Lesson Review


Lesson Review

1.

How do you split a region in the Timeline?

2.

What types of regions can be joined in the Timeline?

3.

Which corner do you drag on a region to trim (resize)?

4.

Which corner do you drag to extend a region as a loop segment?

5.

Which project properties can you set when creating a new song?

6.

What are the default time signature, project key, and tempo?

7.

How can you change a project's tempo in the time display?

8.

What determines the length of a single-take Software Instrument recording?

9.

What determines the length of a multipass Software Instrument recording?

10.

Where do you change the GarageBand settings so the metronome plays during both recording and playback?

Answers

A1:

Select the region, move the playhead to the position where you'd like to split, and press Cmd-T, or choose Edit > Split.

A2:

You can join any recorded regions together, or join loop regions that come from the same original loop.

A3:

Drag the lower-right corner to trim (resize) a region.

A4:

Drag the upper-right corner to extend a region as a loop segment.

A5:

Tempo, Time (time signature), and Key.

A6:

The default time signature is 4/4 (four beats per measure), project key is C, and tempo is 120.

A7:

You can change a project tempo by clicking the Tempo portion of the time display and adjusting the Tempo slider.

A8:

A single-take Software Instrument recording starts when the first note event is pressed during recording, and ends when you stop recording.

A9:

Multipass recordings use a cycle region to determine the length of the recording.

A10:

You can change the metronome settings in the GarageBand General Preferences.



Chapter 4. Arranging a Song with Software Instruments

Lesson Files

GarageBand 3 Lessons > Lesson_04 > 4-1 SpaceBass start; 4-4 SpaceBass final

Time

This lesson takes approximately 1 hour to complete.

Goals

Differentiate between rhythm and melody tracks

 

Build a rhythm track with Software Instruments

 

Save a song in stages

 

Build a melody track with Software Instruments

 

Connect a MIDI or USB keyboard to the computer

 

Record a Software Instrument keyboard part

 

Work with Musical Typing

 

Edit a note in a Software Instrument region

 

Double tracks, and offset, duplicate, and transpose regions

 

View actual time in the time display


Now that you know the basics of working with Software Instruments, it's time to move on to more advanced recording and arranging techniques. In this lesson, you'll record an additional Software Instrument track using the Musical Typing feature and edit it in the editor. Along the way, you'll learn some new keyboard shortcuts, recording tricks, and advanced music arrangement techniques to double parts, mix instruments, offset regions, transpose key, and fatten the melody tracks as you build the intro score for a podcast or radio show from the rhythm tracks up.



Previewing the Finished Song

Let's take a sneak preview of the finished song, so that you'll have an idea what you're going to build. I've called this song SpaceBass, because the inspiration came from the combination of several strong bass loops with a spacey keyboard part. This is the sort of thing I would score for the intro music to a cool podcast show.

1.

Choose File > Open to open an existing song file.

2.

Select GarageBand 3 Lessons > Lesson_04 > 4-4 SpaceBass final.

3.

Double-click 4-4 SpaceBass final to open the song.
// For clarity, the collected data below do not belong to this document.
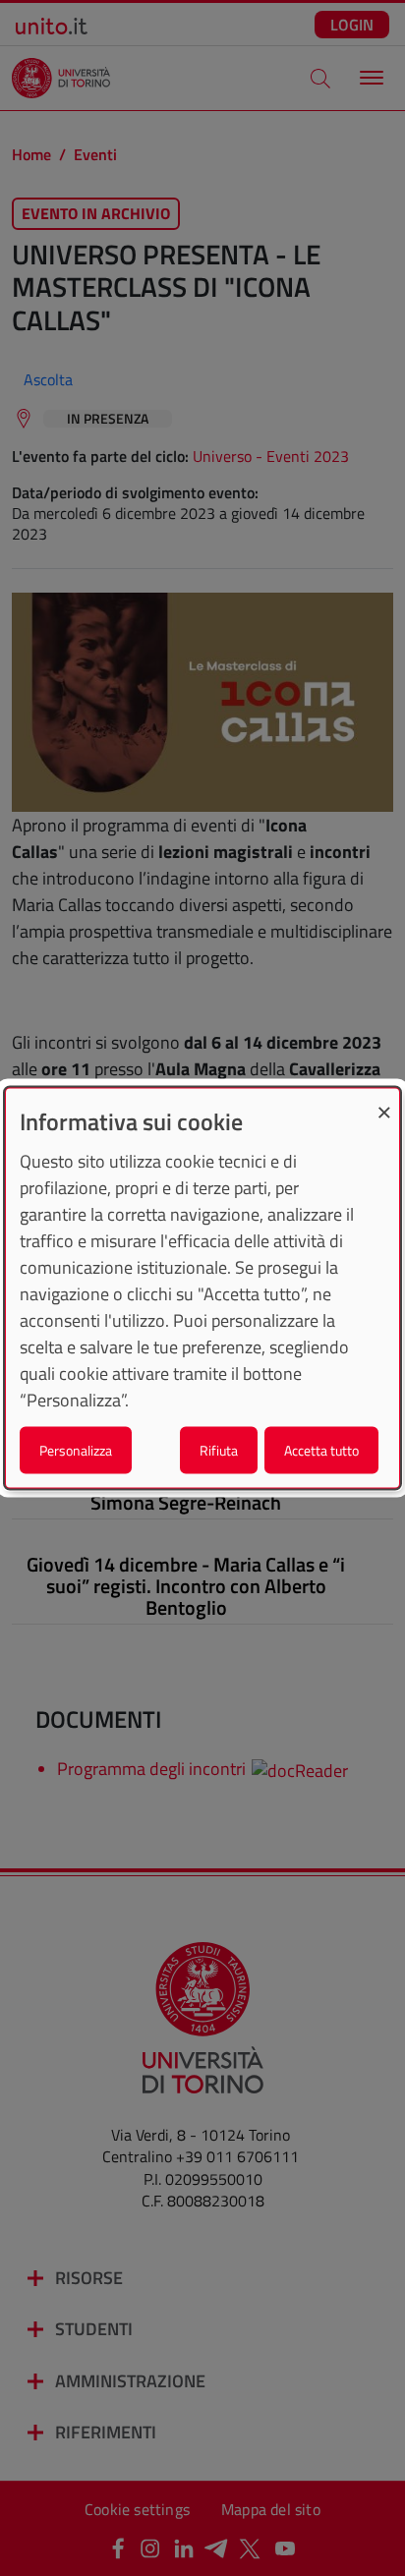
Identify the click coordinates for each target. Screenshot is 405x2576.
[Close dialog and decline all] (384, 1100)
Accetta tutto (321, 1450)
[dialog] (202, 1288)
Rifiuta (219, 1450)
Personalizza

The song opens in the GarageBand window.

4.

Press the Home key to move the playhead to the beginning of the song.

Before you play the song, it's a good idea to turn off the metronome if it is on.

You've successfully worked with the metronome turned on while recording and have probably noticed that it is still on during playback. That might get a little annoying after a while. You have two choices to turn off the metronome during playback. You could go back to the General Preferences window and change the metronome settings to "During recording" only. Or you can go to the Control menu and toggle off the metronome. The shortcut to toggle the metronome on and off is Cmd-U.

5.

Choose Control > Metronome, or press Cmd-U, to turn off the metronome if it is turned on.

6.

Play the project.

There you have it. Let's get started.